§ **Required work**: Copy out every line in the rows below that contains the string "search".

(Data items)
## Begin

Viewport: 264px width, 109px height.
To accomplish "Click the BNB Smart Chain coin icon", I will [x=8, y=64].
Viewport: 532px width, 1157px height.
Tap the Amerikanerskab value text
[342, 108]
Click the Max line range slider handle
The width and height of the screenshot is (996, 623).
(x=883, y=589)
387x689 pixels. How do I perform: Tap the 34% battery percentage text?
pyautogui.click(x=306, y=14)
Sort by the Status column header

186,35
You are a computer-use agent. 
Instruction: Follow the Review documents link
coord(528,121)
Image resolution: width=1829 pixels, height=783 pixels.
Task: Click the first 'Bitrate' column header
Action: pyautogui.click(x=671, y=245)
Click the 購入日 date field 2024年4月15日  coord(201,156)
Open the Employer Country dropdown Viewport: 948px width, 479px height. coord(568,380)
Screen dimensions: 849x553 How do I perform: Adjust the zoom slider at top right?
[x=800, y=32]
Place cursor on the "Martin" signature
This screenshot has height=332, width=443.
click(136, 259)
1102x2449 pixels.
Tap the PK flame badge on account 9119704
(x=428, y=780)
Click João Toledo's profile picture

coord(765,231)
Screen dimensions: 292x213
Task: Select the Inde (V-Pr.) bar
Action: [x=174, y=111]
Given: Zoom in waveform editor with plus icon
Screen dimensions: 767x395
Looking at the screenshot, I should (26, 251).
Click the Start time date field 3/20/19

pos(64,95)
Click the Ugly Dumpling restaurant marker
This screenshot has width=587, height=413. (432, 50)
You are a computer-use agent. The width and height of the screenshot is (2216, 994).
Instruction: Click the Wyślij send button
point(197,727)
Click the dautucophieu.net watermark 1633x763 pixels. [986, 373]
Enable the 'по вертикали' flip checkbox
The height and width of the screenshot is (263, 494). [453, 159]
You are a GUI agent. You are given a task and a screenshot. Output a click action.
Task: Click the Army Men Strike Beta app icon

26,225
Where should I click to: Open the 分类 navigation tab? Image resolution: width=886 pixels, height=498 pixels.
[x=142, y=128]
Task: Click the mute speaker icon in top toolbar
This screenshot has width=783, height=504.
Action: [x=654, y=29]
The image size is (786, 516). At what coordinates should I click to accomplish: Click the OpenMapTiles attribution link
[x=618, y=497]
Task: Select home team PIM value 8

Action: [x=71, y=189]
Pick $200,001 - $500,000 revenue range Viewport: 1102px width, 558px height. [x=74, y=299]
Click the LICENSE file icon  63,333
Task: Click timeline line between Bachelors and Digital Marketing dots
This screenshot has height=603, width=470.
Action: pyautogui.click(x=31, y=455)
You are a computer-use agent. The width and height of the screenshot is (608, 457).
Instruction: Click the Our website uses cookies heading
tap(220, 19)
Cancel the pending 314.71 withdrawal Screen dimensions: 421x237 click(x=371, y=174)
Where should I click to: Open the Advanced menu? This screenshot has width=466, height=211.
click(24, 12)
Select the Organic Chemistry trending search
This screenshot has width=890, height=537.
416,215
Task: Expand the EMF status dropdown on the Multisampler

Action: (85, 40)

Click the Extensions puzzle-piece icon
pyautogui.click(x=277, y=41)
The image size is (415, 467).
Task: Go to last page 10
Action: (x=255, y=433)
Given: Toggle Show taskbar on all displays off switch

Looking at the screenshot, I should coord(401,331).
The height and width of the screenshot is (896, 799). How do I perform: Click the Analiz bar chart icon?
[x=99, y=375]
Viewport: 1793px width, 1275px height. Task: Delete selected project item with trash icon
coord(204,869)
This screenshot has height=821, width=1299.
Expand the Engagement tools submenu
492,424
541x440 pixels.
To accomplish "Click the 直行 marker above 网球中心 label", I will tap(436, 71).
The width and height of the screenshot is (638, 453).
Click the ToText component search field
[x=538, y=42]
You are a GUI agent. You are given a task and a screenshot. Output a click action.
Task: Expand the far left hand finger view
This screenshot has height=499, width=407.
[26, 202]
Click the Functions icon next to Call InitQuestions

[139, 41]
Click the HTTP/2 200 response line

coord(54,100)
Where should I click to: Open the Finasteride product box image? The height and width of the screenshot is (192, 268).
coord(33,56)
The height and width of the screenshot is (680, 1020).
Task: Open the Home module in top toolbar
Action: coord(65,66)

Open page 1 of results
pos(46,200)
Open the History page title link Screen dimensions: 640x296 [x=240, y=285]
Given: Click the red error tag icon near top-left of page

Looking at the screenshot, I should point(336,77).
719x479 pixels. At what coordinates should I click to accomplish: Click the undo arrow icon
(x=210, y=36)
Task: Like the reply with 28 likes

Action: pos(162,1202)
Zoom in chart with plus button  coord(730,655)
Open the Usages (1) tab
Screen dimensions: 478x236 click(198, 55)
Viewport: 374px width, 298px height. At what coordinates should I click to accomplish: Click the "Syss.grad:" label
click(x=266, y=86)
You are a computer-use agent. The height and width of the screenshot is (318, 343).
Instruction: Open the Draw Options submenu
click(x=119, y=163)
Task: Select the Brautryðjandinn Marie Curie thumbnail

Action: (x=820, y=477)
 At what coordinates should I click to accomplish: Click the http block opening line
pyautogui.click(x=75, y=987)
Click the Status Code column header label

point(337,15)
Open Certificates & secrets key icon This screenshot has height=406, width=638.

## End

§ **Exercise solution**:
Select the Organic Chemistry trending search
Click the ToText component search field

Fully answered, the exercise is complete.